Lazzari Memorial Prize
Our first annual law student writing competition.
The Entertainment and Sports Law Section of the State Bar of Texas announce the first annual law student writing competition for the Lazzari Memorial Prize. The Section will award the Lazzari Memorial Prize to the best student paper on one of the announced artist advocacy topics listed below.
The Lazzari Memorial Prize is a $1,000 cash prize paid to the author and publication of the winning paper in the Texas Entertainment and Sports Law Journal. The winning author also receives their membership facilitated into the Section, a complimentary registration for the 2022 Entertainment Law Institute and Bootcamp in Austin, recognition at the Institute, and an invitation to the Institute’s private speakers dinner in Austin. If needed, a travel stipend will be made available.
The Lazzari Memorial Prize is named for the late Cindi Lazzari, a Texas attorney who went far beyond the call of duty in her efforts to protect the rights of artists in the music industry.
Second and third-year students at ABA-accredited law schools in the State of Texas are eligible to enter. However, second-year students who receive awards may not compete in their third year.
The deadline for entering a paper in the competition is May 2 and the winner will be announced on June 1. Manuscript must be at least 5,000 words, including footnotes (no endnotes) but no longer than 10,000 words, double spaced and presented in the Century font.

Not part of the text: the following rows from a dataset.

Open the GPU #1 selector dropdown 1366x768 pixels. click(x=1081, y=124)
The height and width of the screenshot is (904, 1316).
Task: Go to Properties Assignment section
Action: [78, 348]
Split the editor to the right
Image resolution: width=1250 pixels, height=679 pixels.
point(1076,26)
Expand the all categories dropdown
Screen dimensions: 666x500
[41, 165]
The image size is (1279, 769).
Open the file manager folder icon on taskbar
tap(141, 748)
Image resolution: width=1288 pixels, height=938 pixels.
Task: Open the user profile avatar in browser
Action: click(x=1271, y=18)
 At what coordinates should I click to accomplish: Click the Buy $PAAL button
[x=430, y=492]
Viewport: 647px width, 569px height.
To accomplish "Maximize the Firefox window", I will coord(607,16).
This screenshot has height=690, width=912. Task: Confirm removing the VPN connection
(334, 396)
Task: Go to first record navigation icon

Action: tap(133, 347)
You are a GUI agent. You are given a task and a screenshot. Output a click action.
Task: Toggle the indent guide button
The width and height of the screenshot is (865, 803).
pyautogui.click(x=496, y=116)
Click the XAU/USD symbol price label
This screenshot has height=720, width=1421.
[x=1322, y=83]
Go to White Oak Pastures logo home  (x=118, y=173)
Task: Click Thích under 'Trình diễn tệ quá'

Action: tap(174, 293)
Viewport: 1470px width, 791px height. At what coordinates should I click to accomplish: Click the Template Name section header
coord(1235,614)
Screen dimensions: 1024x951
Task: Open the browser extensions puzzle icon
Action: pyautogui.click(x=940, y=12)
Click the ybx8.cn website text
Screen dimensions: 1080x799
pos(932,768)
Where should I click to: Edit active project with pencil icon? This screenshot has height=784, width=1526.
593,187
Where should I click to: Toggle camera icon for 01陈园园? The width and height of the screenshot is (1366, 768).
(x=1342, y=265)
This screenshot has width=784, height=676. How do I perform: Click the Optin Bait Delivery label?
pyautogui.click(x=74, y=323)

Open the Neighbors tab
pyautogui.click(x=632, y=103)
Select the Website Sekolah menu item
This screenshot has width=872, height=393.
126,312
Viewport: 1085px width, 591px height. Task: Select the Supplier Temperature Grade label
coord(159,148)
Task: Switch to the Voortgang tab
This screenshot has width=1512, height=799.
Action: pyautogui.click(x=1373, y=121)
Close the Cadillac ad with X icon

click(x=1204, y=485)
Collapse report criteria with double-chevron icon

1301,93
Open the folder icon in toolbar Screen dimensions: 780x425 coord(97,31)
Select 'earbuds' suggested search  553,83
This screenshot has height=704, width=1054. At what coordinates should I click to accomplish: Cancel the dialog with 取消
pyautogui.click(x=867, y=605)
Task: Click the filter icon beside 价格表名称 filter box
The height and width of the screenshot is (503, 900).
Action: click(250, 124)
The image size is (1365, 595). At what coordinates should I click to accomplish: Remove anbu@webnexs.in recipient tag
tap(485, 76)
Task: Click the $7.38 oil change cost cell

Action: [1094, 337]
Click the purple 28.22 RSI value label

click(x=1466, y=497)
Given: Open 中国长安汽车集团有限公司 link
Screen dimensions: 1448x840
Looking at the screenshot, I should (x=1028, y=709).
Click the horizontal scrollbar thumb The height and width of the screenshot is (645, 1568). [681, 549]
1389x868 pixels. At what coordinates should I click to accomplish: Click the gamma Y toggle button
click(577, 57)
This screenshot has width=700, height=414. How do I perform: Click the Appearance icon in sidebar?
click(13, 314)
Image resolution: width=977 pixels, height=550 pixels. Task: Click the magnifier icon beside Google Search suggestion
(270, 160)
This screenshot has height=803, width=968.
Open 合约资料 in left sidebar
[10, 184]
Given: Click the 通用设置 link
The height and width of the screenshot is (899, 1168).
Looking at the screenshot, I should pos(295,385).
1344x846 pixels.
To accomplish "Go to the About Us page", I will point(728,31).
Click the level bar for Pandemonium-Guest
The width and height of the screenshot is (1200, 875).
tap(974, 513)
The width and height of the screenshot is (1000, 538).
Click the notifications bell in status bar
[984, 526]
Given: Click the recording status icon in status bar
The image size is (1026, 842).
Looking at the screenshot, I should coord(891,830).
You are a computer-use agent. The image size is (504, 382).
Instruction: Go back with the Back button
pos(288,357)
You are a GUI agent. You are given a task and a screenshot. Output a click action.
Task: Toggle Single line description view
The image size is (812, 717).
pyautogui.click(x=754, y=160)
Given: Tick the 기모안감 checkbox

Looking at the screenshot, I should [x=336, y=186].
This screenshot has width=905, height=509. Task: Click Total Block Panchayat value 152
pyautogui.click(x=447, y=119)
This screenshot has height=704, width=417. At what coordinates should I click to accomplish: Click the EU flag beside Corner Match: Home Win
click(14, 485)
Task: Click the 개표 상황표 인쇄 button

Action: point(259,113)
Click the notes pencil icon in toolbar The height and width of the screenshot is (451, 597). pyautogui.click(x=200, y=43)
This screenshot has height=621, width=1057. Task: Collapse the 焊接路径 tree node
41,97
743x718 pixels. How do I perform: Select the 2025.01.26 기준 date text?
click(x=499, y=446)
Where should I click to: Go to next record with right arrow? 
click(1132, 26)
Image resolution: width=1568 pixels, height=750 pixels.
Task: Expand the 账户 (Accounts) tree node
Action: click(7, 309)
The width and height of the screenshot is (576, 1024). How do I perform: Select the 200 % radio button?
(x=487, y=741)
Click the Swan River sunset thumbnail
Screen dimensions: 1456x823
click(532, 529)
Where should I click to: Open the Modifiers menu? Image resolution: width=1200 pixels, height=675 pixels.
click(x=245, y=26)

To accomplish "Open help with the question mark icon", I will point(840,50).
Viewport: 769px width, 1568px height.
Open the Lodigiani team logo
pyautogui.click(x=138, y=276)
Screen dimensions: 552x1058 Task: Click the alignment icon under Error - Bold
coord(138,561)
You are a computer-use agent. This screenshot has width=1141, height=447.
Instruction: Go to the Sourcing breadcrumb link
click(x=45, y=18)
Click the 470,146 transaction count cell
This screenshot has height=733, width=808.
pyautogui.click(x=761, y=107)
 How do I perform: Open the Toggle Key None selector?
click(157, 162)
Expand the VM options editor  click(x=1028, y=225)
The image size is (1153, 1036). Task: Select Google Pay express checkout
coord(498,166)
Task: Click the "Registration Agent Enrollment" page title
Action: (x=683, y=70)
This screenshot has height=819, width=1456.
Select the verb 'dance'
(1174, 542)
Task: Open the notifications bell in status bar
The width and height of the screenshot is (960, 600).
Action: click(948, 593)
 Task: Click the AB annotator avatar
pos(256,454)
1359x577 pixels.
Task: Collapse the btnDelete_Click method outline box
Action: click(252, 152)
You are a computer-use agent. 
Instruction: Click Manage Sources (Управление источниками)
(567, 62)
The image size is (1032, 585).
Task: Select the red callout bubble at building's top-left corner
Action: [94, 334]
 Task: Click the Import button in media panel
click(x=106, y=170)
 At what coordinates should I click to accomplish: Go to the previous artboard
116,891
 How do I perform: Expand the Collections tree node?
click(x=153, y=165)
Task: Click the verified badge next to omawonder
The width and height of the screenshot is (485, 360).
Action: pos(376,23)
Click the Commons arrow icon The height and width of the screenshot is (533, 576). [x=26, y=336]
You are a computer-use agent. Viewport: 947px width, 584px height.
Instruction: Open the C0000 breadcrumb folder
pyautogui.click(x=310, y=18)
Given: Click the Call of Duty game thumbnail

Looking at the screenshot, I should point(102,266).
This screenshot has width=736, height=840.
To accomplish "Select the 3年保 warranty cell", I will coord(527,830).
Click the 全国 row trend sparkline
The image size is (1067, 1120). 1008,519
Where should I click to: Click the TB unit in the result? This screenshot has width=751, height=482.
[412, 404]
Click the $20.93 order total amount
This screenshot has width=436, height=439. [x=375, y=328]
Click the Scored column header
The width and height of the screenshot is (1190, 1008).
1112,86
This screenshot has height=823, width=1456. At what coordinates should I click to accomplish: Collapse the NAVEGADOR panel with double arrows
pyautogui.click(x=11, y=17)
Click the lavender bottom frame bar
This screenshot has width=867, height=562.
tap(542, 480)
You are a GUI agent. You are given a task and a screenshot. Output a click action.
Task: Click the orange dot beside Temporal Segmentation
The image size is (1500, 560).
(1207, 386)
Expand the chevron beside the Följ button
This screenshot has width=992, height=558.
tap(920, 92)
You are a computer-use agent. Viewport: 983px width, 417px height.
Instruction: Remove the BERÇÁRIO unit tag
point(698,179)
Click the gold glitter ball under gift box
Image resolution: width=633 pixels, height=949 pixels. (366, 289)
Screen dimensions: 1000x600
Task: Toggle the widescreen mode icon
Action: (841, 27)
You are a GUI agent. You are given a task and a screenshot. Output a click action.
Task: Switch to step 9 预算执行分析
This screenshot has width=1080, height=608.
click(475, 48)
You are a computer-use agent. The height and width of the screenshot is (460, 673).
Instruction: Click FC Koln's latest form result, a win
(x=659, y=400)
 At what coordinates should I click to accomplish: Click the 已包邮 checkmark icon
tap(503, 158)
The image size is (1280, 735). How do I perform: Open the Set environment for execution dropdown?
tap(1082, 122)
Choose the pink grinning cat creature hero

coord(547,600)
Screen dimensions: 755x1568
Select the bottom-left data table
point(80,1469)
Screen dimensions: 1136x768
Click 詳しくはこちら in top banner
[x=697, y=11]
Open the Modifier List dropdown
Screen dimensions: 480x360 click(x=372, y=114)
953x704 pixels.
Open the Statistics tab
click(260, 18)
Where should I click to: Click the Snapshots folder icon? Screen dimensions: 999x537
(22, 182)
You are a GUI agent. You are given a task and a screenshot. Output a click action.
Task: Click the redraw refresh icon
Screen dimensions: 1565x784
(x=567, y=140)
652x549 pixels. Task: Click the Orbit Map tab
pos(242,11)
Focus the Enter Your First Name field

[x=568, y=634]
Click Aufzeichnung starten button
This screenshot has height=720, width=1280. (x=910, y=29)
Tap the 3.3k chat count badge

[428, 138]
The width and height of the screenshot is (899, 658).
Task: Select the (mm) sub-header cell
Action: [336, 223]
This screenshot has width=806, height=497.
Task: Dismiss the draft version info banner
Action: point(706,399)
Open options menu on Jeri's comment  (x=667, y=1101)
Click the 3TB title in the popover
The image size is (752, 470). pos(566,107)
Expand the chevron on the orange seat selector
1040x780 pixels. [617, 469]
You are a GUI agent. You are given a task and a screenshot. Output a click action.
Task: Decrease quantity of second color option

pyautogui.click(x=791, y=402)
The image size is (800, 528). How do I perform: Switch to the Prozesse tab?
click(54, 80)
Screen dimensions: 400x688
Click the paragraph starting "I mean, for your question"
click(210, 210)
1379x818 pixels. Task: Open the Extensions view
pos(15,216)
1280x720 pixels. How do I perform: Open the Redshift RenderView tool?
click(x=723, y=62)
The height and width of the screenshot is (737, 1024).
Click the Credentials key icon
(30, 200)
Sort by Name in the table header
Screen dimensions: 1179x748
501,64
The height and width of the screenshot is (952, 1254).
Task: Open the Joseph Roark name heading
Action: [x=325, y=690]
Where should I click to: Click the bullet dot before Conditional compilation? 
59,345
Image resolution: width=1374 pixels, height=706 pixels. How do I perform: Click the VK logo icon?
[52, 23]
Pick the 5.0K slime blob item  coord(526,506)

Copyright in the paper will be retained by the author.
If warranted, the Section may announce an “Honorable Mention” for one paper other than the winner.
This year’s topics are:
Does the Copyright Royalty Board work for songwriters?
Are comedians entitled to royalties for their writing on interactive streaming services?
What does Quentin Tarantino’s dispute with Miramax teach us about an artist’s right to sell NFTs?